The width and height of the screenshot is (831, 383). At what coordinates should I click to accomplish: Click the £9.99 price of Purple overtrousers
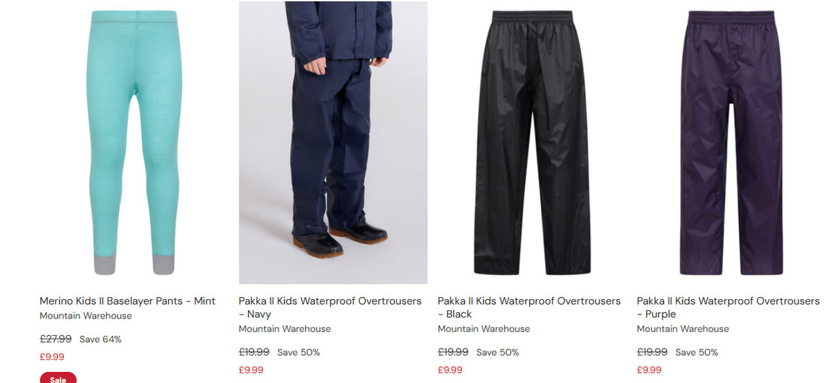[x=650, y=371]
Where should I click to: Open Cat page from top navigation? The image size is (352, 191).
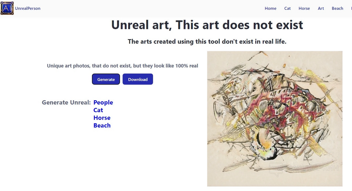click(287, 8)
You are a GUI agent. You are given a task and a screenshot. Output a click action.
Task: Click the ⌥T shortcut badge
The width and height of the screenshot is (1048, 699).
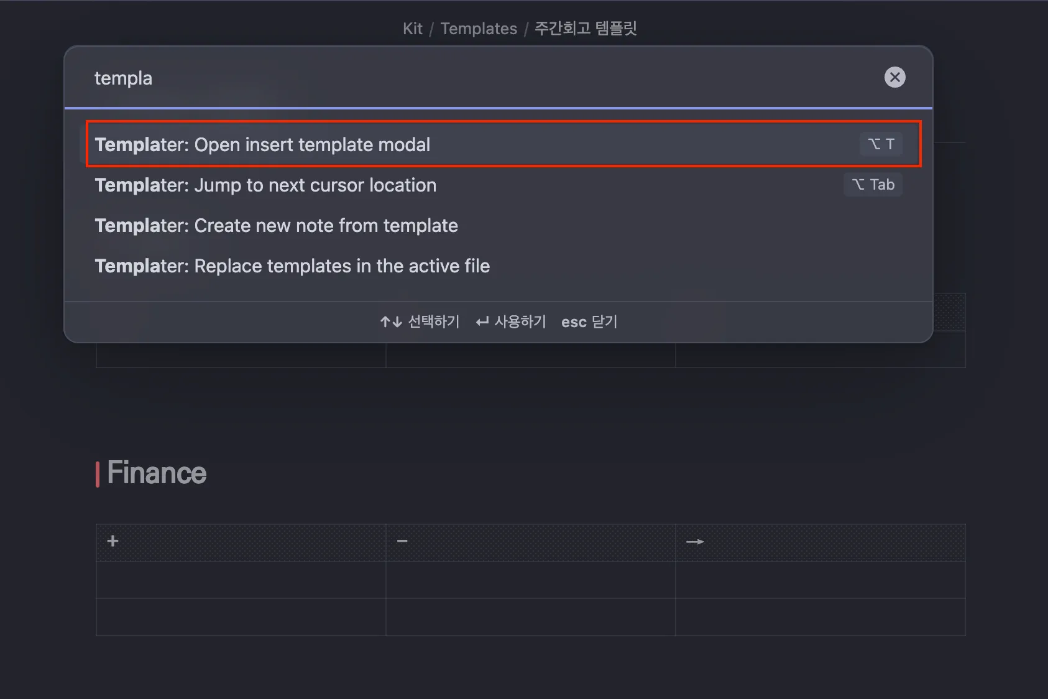click(881, 144)
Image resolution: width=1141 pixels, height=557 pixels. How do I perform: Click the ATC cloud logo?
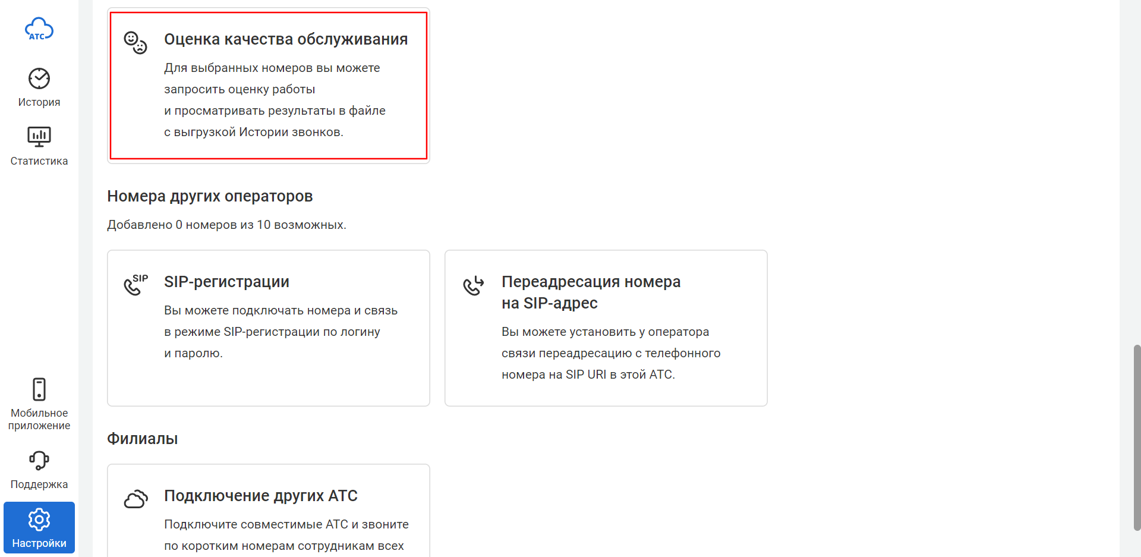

▶ **Exercise instructions**: If a record holds a picture, drop the picture and return the rest of it exactly.

▶ **Answer for the task**:
The width and height of the screenshot is (831, 383). At what coordinates should I click to accomplish: Click the £9.99 price of Purple overtrousers
[x=650, y=371]
Where should I click to: Open Cat page from top navigation? The image size is (352, 191).
click(287, 8)
You are a GUI agent. You are given a task and a screenshot. Output a click action.
Task: Click the ⌥T shortcut badge
The width and height of the screenshot is (1048, 699).
click(881, 144)
Image resolution: width=1141 pixels, height=557 pixels. How do I perform: Click the ATC cloud logo?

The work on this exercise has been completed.